Window and wall A/C units, such as the one in the neighbor’s house pictured above, were a luxury only the lucky kids on the block enjoyed back then. And even if Mary had allowed, and if my family could afford the bills of a temporary window unit, it would’ve blocked one of only two views out of the attic, which my family cherished. Lucky for me, my father, in true immigrant spirit, always had a knack for making something out of nothing. On one particularly hot day, he sprinkled a couple bags of corner store ice into the bathtub for the two of us to cool off in. Budweiser and popsicle in hand, we watched Strawberry and Gooden on our small B&W with bunny ears maneuvered onto a chair in the bathroom. My relationship with my father is a little different today, but what an unforgettable 15 minutes that was.  

My life is filled with memories like this—manifestations of the direct impact architecture has on human experience. Of course back then, I didn’t understand the science of heat rising, pressure and ventilation, thermal comfort, daylighting, views—the things we are immersed in as architects. The irony is that I can’t remember very many architectural details of places I’ve visited. To this day, I cannot confidently name a single building material inside Penn Station, then or now.  Perhaps this is my subconscious telling me to leave work at work.  But I can recall exactly what it felt like to rise up from the transit tracks downstairs up into the main plaza concourse upstairs for the first time some 30 years ago, just as vividly as I can recall opening my front door this morning.

I believe this is important for a few reasons. Today, architects (collectively with doctors, psychologists, scientists, therapists, and other health and wellness experts) know that how you feel mentally and emotionally affects your health just as much as how you feel physically. And it’s time we (architects) get recognized by the collective ‘we’ for the influence architecture has on how people feel.

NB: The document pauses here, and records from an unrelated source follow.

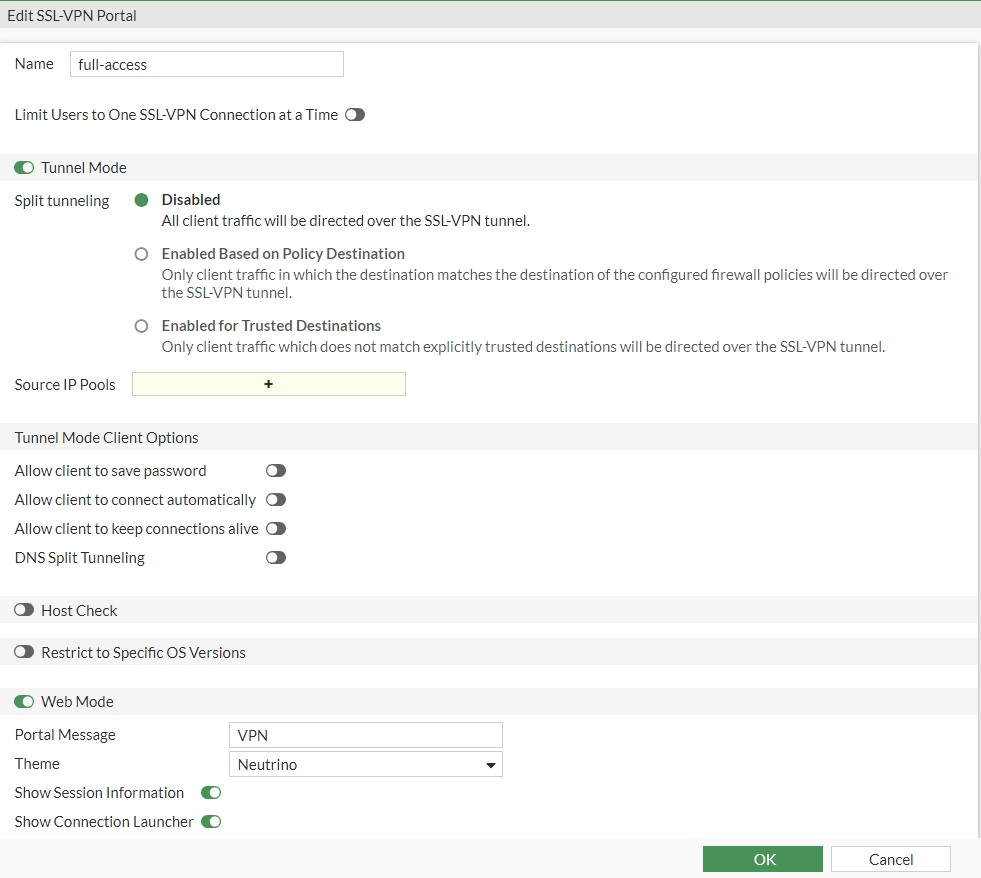Disable the Web Mode switch
Screen dimensions: 981x878
pos(24,702)
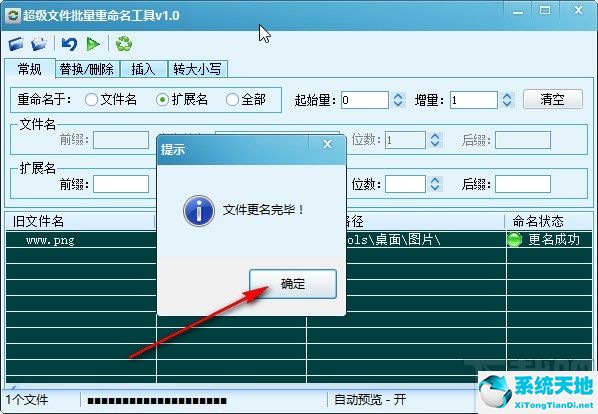The image size is (598, 414).
Task: Click the 清空 button
Action: tap(553, 99)
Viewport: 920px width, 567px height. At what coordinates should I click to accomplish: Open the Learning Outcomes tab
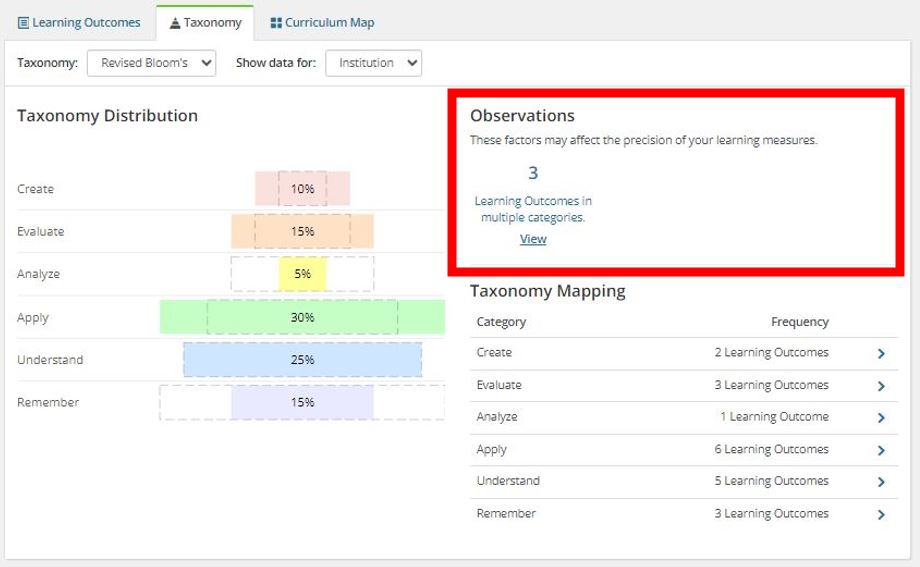(x=80, y=22)
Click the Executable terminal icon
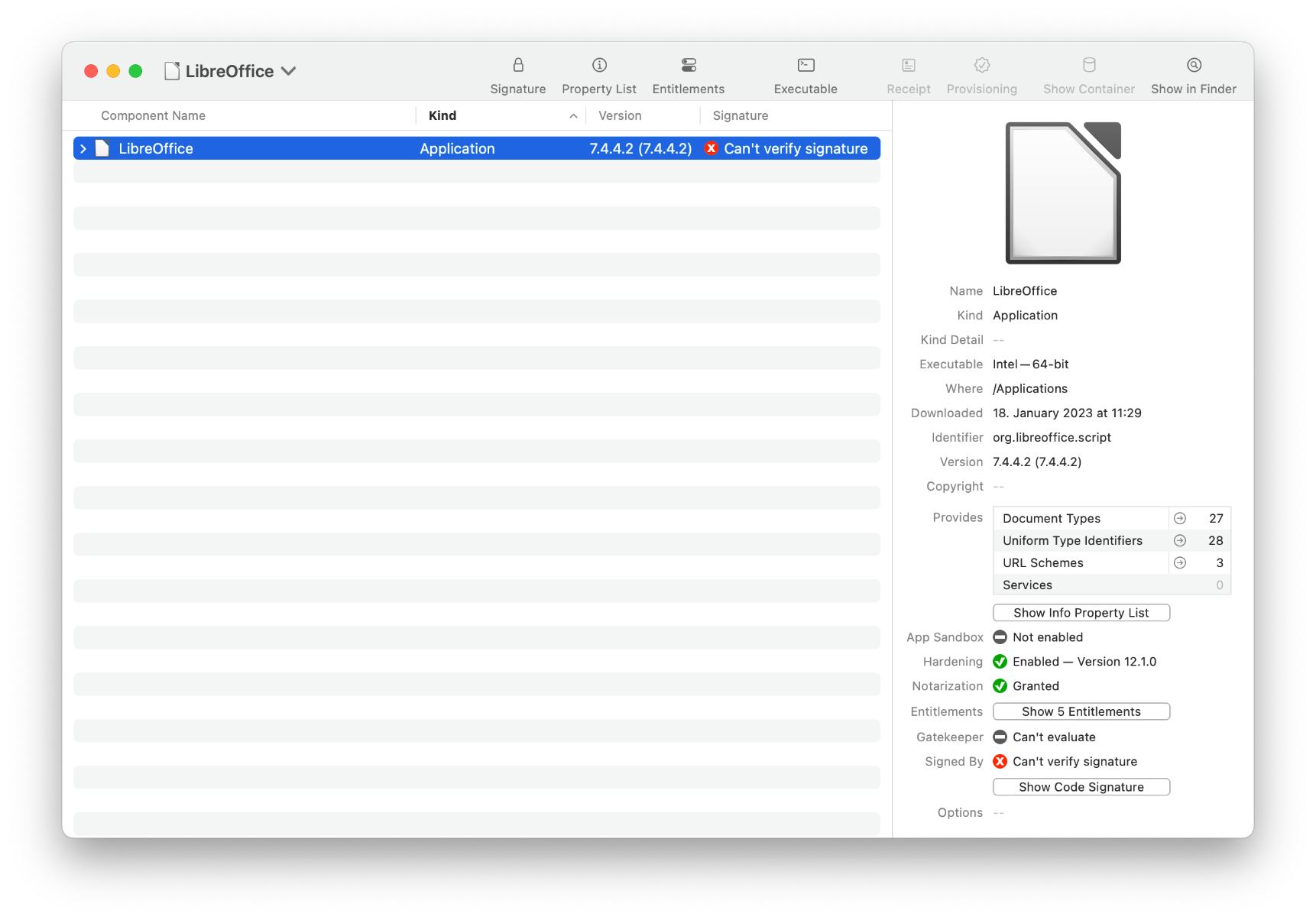The width and height of the screenshot is (1316, 920). pos(805,66)
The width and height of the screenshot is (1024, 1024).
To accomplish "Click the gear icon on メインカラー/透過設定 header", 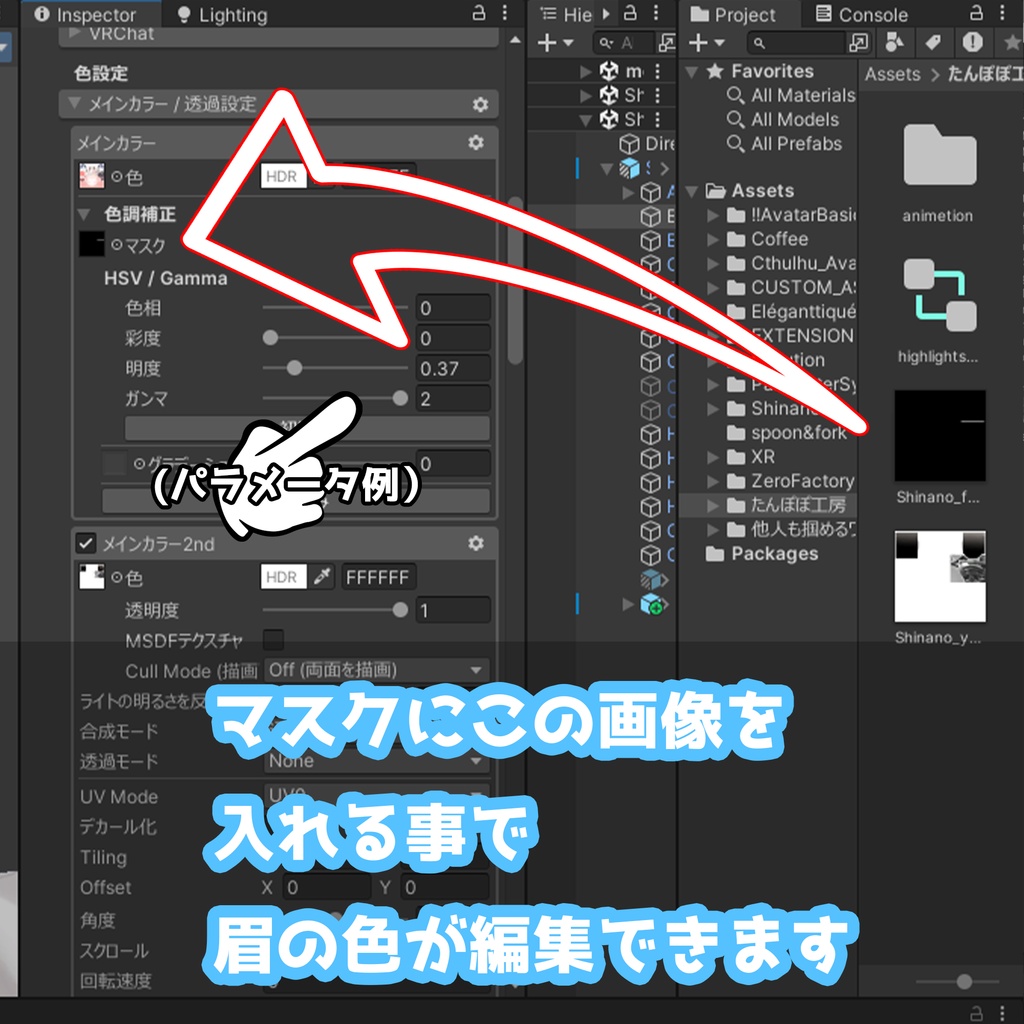I will (x=482, y=104).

Designing (how people feel) to foster wellness and health is a more nuanced exercise than simply applying as many WELL Building Standard ‘features’ as possible to an arbitrary project. The certification process can run the risk of being relegated to a ‘checklist’ in a similar manner as some experience with LEED. I think it can—and should—be more than that. But even if it is just a checklist, I think sometimes the ends justify means. And I feel encouraged that WELL dedicates a section to the ‘Mind’ right there next to the others (Air, Water, Light, Fitness, Comfort, Nourishment). These sections give us a framework to work around and within, and a toolbox to get us started in this complex field of study on health, wellness, and mental vs. physical health, which can seem daunting, complex, amorphous, and in some respects, still very nascent. LEED also gave us this before sustainability became a household term.

Part of my message in the presentation with BuroHappold was that architects (along with owners) are critical key players in the WELL Building Standard, perhaps even more so than LEED. And not only is it actually very achievable, but what we do daily (and have been doing for decades anyway), using simple good practice, is already designing for health. If we keep the end users at the center of our focus, we are contributing to the movement.

Today I feel blessed to be able to sit down at my desk every morning 10 ft from floor-to-ceiling glass adjoining a north-facing, plant-filled terrace, with an almost 180-degree unobstructed view of the Hollywood Hills; Hancock Park smiling back at me in the foreground. Except now, I just don’t think we really need the A/C here.